▶ **THE PROBLEM**
Can you echo each of the items below word for word, leaving the pictures out?

Text and item location entries:
>>
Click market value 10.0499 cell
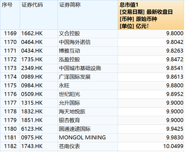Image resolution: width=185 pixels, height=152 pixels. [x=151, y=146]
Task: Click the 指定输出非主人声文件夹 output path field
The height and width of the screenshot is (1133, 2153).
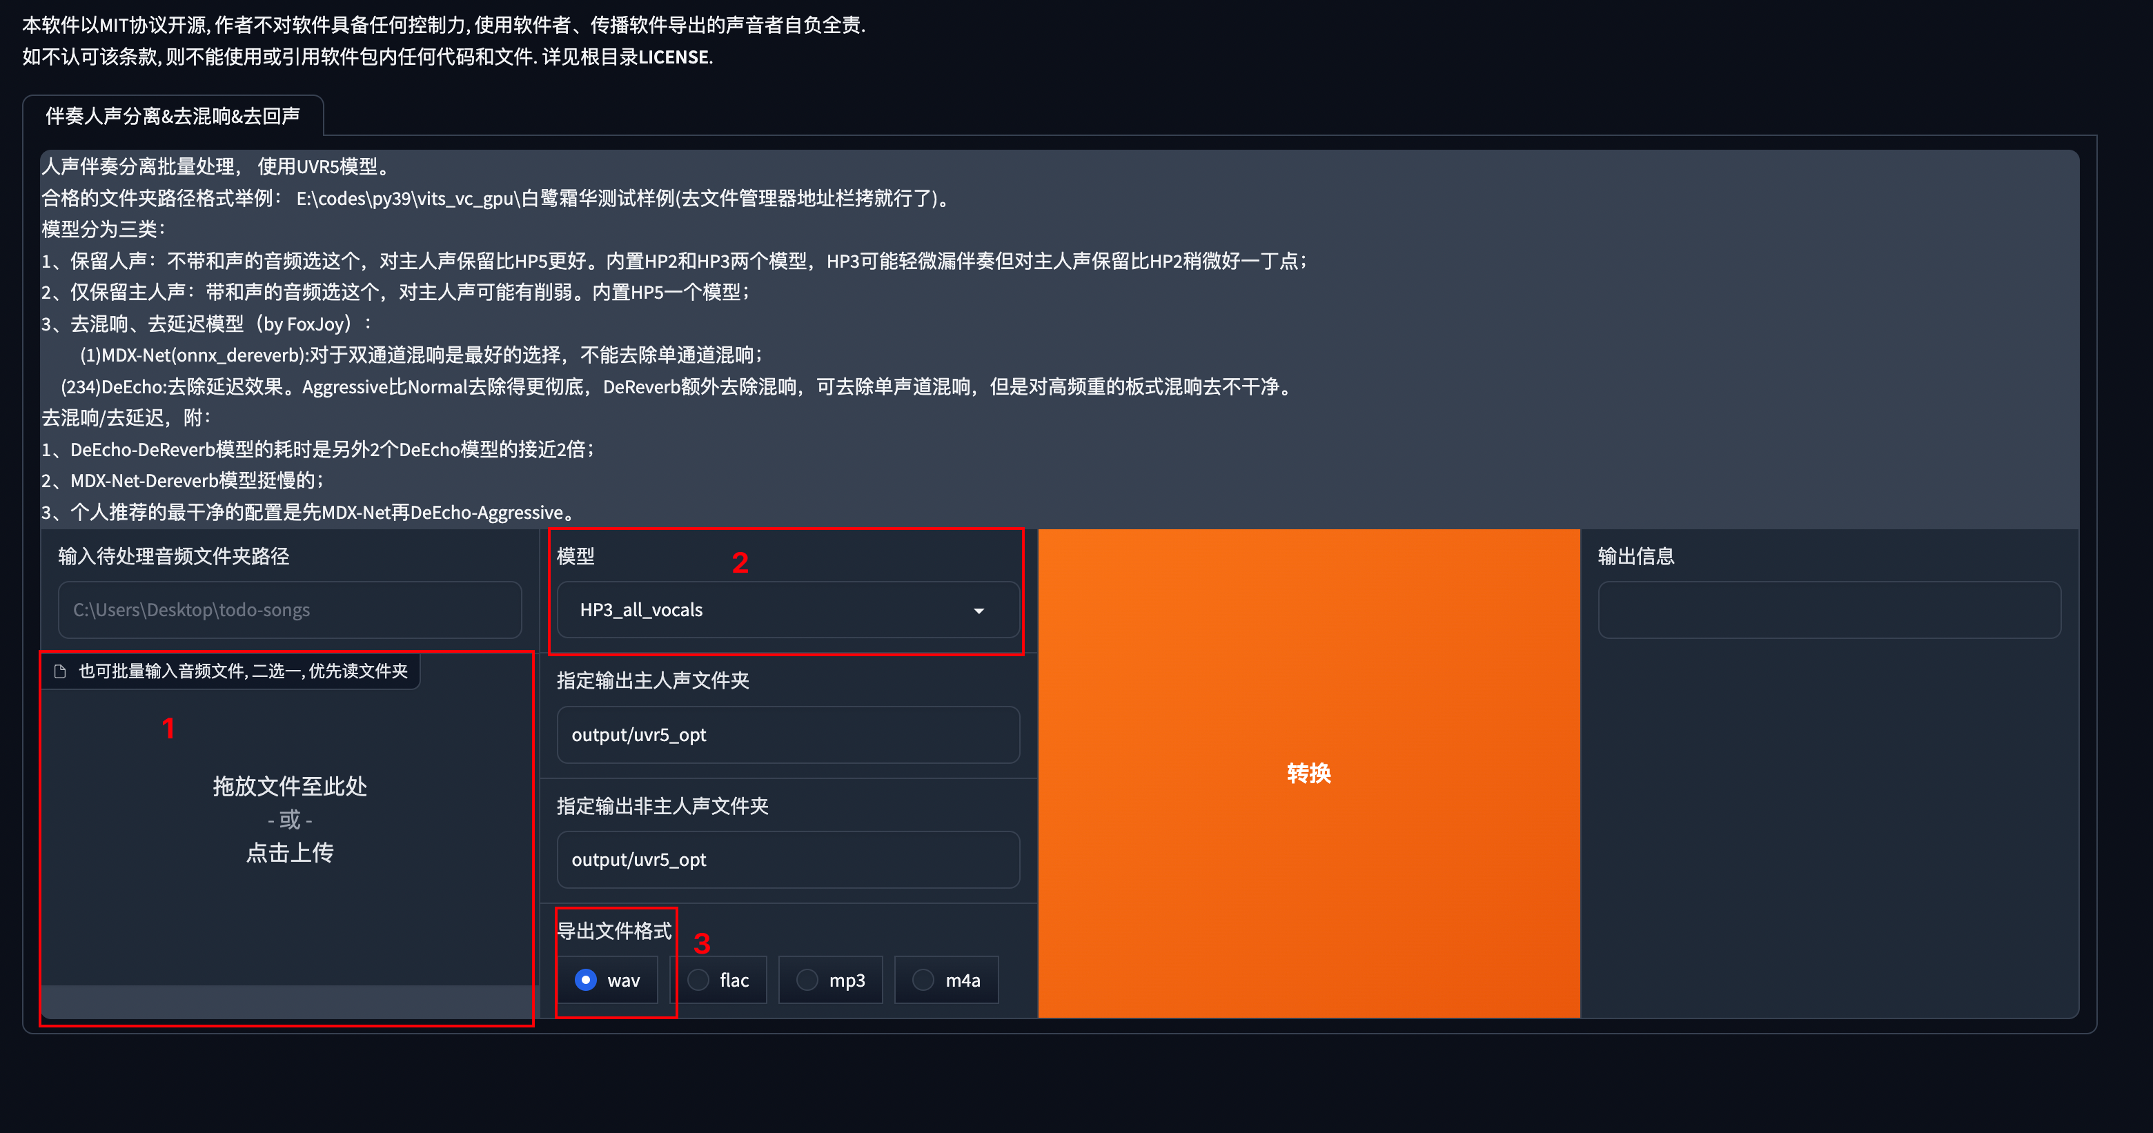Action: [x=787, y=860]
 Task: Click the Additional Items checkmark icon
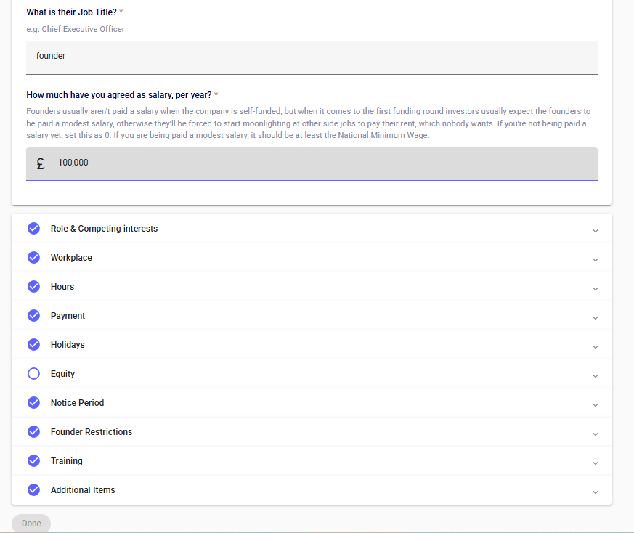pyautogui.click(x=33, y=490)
<<
▶ **ANSWER FOR THE TASK**
Click market value 10.0499 cell
Image resolution: width=185 pixels, height=152 pixels. [x=151, y=146]
Task: Click the 指定输出非主人声文件夹 output path field
The height and width of the screenshot is (1133, 2153).
Action: [x=787, y=860]
 Task: Click the Additional Items checkmark icon
pyautogui.click(x=33, y=490)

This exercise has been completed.